Я налегаю на рукоятку садовой вилки. Джинни забирается на колени к матери и тянется к ее лицу. Фелиция наклоняется к ней. Их лбы со стуком сталкиваются. Девочка заливается смехом.

— Еще!

— Она всегда так делает, — говорит Фелиция.

— Не думал, что она умеет говорить.

— Она много говорит, но я не всегда ее понимаю.

— Еще!

Но на этот раз Джинни подается вперед чересчур резко. Ее лоб ударяется о лоб Фелиции, и она плачет.

— О боже! — говорит Фелиция, крепко удерживая дочку. — Вот всегда так. Любая игра у нее кончается слезами. Тише, Джинни, угомонись! Можно подумать, что тебя чуть не убили. Она такая… такая непреклонная!.. И ты тоже, Дэниел.

— А если попроще сказать?

— Не делай вид, будто не понимаешь.

— Ладно. Ты говоришь мне, Фелиция, какие розы посадить, и я их посажу.

Фелиция обеими руками обнимает Джинни. Рыдания стихли, зато теперь ботиночки Джинни барабанят по материным бедрам. Фелиция устало откидывает волосы со лба.

— Это все у тебя в голове, Дэниел, не у меня.

— О чем ты?

— Ты так злишься!

— Я не злюсь.

— Злишься. Совсем как из-за пяти тысяч фунтов.

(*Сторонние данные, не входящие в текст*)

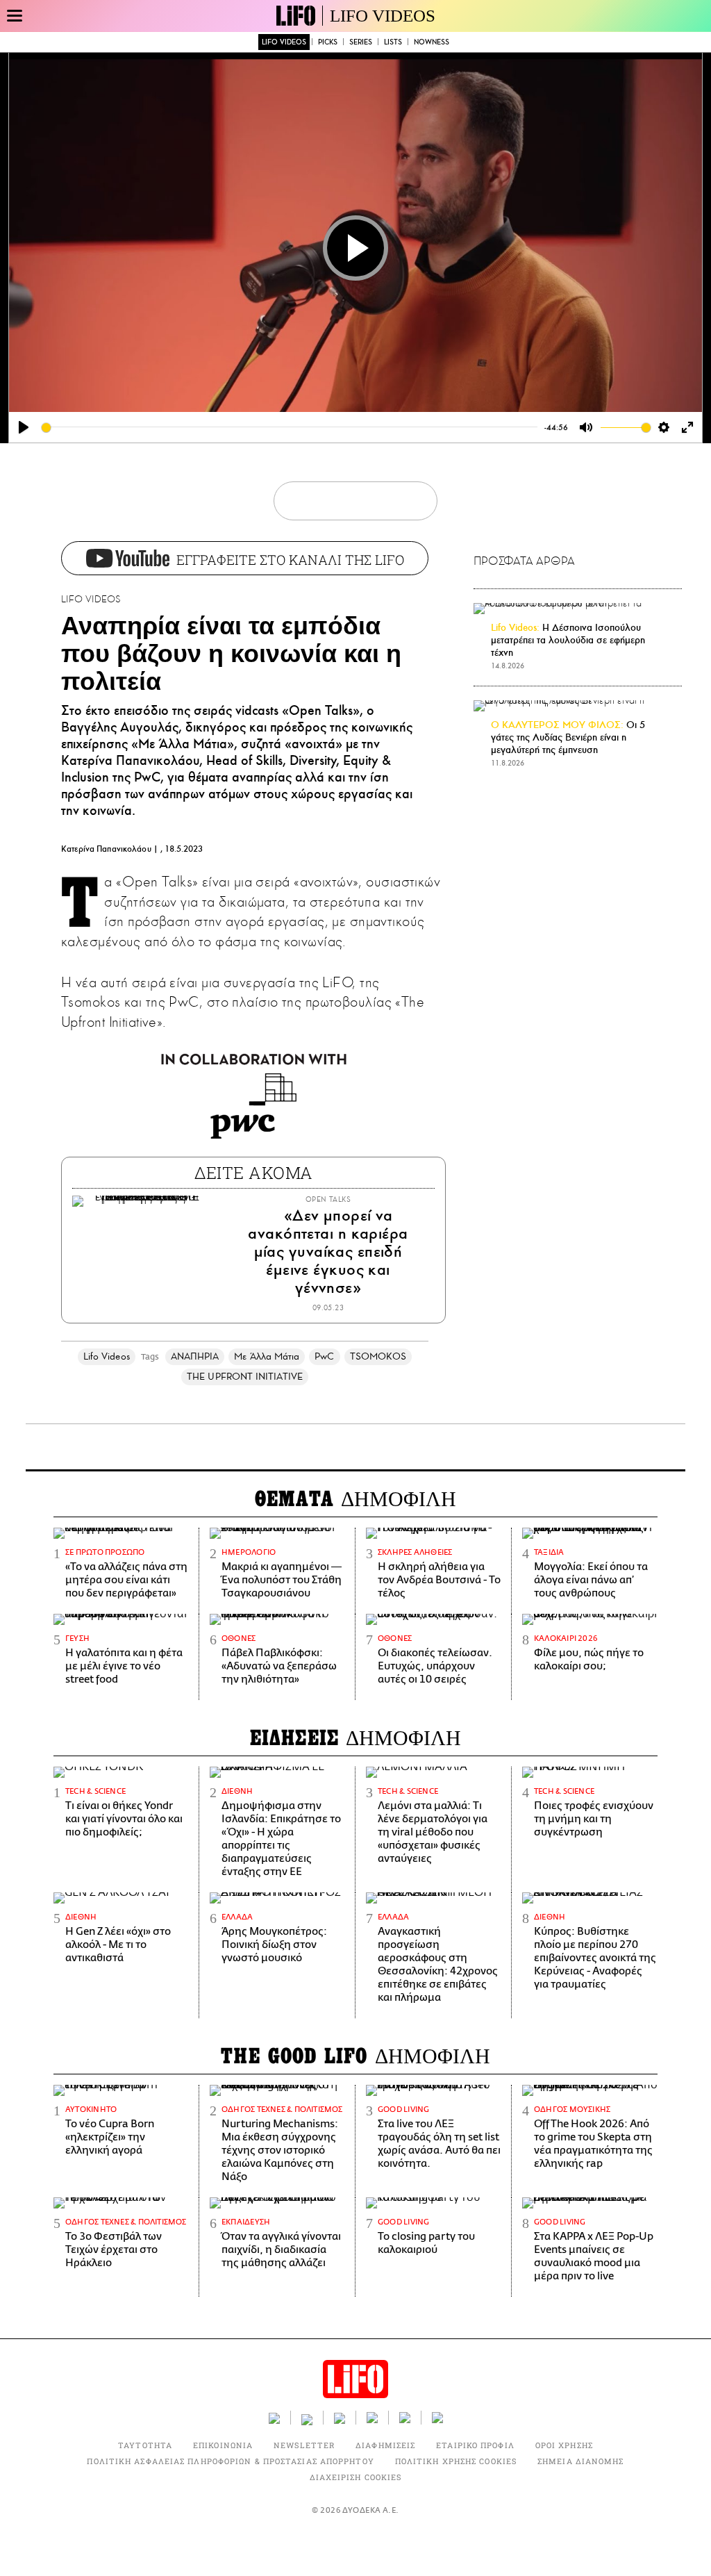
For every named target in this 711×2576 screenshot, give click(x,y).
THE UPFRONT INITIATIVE (245, 1376)
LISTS (393, 42)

— Фелиция, я… — Но я не могу придумать, что сказать. «Я твой друг, как же мне на тебя злиться? Если ты думаешь, что это злость, ты ничего не понимаешь». Этого говорить нельзя. — Я тебе не враг, Фелиция.

— Знаю. Но ты думаешь, будто люди — враги тебе.

— Может, и враги. А может, это привычка, которую я не могу переломить, потому что они тысячу раз в меня стреляли.

— Я в тебя не стреляю.

Едва удерживаюсь от смеха, глядя на ее тонкие, неумелые руки.

— Я в тебя не стреляю, Дэниел!

Пожимаю плечами.

— Знаю.

— Непохоже, что знаешь.

Она усаживает Джинни себе на бедро, протягивает руку и забирает у меня садовую вилку. Я отдаю. Не хватало еще вырывать ее друг у друга.

— Хватит работать, — говорит она. — К тому же Джинни пора пить чай.

Сорняки уже увядают. Клумба и наполовину не закончена, а день испорчен. Фелиция упряма, это мне известно. На нее напяливали белый передничек с оборками, а она глядела с негодованием. Фелиция добегала до самого края лужайки, а я сквозь листву из своего укрытия смотрел на нее. Ее окликали, а она притворялась, будто не слышит, но в конце концов возвращалась — неохотно, оглядываясь назад. Она хотела сидеть в кустах вместе со мной и Фредериком. Тогда мы были слишком маленькими, чтобы взбираться на холмы и утесы, и построили в кустах секретный вигвам. Фелиция знала, что едва ее загонят в гостиную, в которой уже собралось общество, Фредерик ринется туда, где я дожидаюсь его, спрятавшись среди зарослей гуннеры. Деннисы в девяти случаях из десяти не знали, что я там. Я помню шум дождя, стучавшего по листьям гуннеры у меня над головой. Эти громадные листья были не хуже любого зонтика. Мне казалось, что я жду уже долго, а потом ветки лавров и камелий раздвигались, и появлялся ликующий Фредерик.

— Я от них сбежал!

Фелиция ни разу нас не выдала, хотя наверняка такое искушение было.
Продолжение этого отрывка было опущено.